Tout à coup, elle a été là, l’incroyable chanteuse cascadeuse joyeuse. D’où est-elle venue ? De Rome où elle est née ? De ses parents musiciens ? Mais non : de Venise, de l’esprit inlassable et enflammé de Venise, autrement dit d’Antonio Vivaldi.
Il a suffi qu’elle s’empare rythmiquement et vocalement de cette musique pour que celle-ci se mette à vivre comme jamais, à revivre, à supra-vivre travers les syllabes et sa gorge.
Nous sommes dans le superbe et imposant Teatro Olimpico de Vicence (Palladio), en juin 1998.
Cecilia, dans sa belle robe rouge, s’avance devant les musiciens. Elle tape un peu du pied, elle les lance. Elle chante un air de Griselda (texte d’Apostolo Zeno, adapté par Goldoni). Je le donne aussi en français , mais il faut l’écouter en italien :

Agitata da due venti
freme l’onda in mar turbato
e’l nocchiero spaventato
già s’aspetta a naufragar.
Dal dovere da l’amore
combattuti questo core
non resist e par che ceda
e incominci a desperar.


Agitée par deux vents
l’onde frémit sur la mer troublée
et le marin épouvanté
se voit déjà faire naufrage
ce coeur combattu
par le devoir et par l’amour
ne résiste plus et semble céder
et commence à désespérer.

Tempête, donc. Désespoir ? Ce n’est pas ce qu’on va entendre. Attendez Cecilia sur le mot naufragar. Elle le module avec une joie sauvage, elle est ravie de sombrer, l’amour triomphe du devoir (dolore, amore). NAUFRAGAR ! Elle n’a jamais fait mieux, elle ne fera jamais mieux. Vitesse et virtuosité confondantes, éclairs, coups de vent, tornade, percussions, roucoulades, cela s’appelle, à l’époque de Vivaldi et de Haendel, « tordre la voix de légèreté ». Elle a voulu chanter dans ce théâtre, elle a minutieusement préparé son attentat. Ça passe, ça ne casse pas, c’est inouï de torsade. Le public est électrisé, un ange révolutionnaire vient de vibrer.
Cecilia est une grande musicienne (érudite) et une grande comédienne. Il faut la voir de près en concert, tête plus ou moins penchée, cou, poitrine, buste, cuisses, mains, chevilles, mimiques. Tout son corps est un instrument de souffle. Elle peut être furieuse, idyllique, pseudo-naïve, sentimentale, drôle, sadique, tendre, rêveuse, enfantine. Elle a fait le tour des mille détours. Elle prend les mots à la racine (divin italien), elle les étire et les broie, elle les catapulte, les caresse et les fouette. Vivaldi est un dieu incessant des températures, des heures, des saisons, des situations. Un dieu marin, tantôt en tourbillon, tantôt en lévitation. Il possède sa cantatrice, elle le possède. Une telle aptitude à la volupté abolit, chirurgicalement, des tonnes de musique romantique inutiles. Bartoli est une sorcière, une fée, une débauchée, une fille du peuple sensuelle et gaie, une artiste incroyable, une merveilleuse femme de la vie courante, une camarade, une aristocrate, une reine. Elle descend de tous les tableaux vénitiens, Vénus, saintes, elle est là, à la fin du XXe siècle et au début du XXIe. Toute l’actualité paraît lui donner tort, et c’est pour cela qu’elle a raison. Vous avez parié sur l’engloutissement de Venise ? Sur le naufrage de sa civilisation ? Perdu. Rien à attendre des sociétés, Venise ressuscite chaque fois que quelqu’un respire.
Une femme (et quelle femme !) vous le dit tout net.

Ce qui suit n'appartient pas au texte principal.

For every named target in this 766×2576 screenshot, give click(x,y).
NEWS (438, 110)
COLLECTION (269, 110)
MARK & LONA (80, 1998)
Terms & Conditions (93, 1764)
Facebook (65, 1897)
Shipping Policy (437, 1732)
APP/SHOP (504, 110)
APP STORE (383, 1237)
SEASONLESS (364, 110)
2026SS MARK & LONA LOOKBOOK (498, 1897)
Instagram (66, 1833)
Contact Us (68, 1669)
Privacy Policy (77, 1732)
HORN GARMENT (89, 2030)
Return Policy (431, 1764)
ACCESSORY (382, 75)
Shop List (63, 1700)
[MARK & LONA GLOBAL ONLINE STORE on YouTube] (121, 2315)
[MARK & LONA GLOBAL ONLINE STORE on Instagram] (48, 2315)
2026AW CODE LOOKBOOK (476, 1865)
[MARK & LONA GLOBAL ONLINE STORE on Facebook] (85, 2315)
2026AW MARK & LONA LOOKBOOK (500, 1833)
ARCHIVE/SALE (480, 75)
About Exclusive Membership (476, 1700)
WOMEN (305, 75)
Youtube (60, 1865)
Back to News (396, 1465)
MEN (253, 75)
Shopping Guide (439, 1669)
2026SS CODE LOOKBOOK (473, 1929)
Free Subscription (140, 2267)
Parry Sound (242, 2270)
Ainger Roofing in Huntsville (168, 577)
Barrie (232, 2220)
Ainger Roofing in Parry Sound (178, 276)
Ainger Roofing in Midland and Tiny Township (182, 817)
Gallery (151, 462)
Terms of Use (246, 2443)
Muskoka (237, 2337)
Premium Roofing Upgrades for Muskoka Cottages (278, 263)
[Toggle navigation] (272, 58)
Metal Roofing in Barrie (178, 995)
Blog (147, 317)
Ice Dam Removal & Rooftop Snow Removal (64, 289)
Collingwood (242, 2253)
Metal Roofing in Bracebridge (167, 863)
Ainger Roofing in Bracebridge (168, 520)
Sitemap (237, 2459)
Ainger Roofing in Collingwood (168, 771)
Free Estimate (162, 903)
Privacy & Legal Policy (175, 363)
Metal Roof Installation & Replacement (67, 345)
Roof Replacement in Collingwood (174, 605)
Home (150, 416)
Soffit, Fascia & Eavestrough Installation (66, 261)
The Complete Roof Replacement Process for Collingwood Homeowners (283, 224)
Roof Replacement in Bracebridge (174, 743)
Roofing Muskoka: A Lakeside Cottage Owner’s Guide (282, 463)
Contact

Réécoutez Agitata da due venti. Et encore. Regardez l’enregistrement public. Et encore. Demandez-vous ce que signifie, dans le temps, la générosité de Cecilia sur scène. Sainte Cécile, on le sait, est la patronne des musiciens.
Ici, une fois encore, Rimbaud : « Je suis un inventeur bien autrement méritant que tous ceux qui m’ont précédé ; un musicien même, qui ai trouvé quelque chose comme la clef de l’amour. »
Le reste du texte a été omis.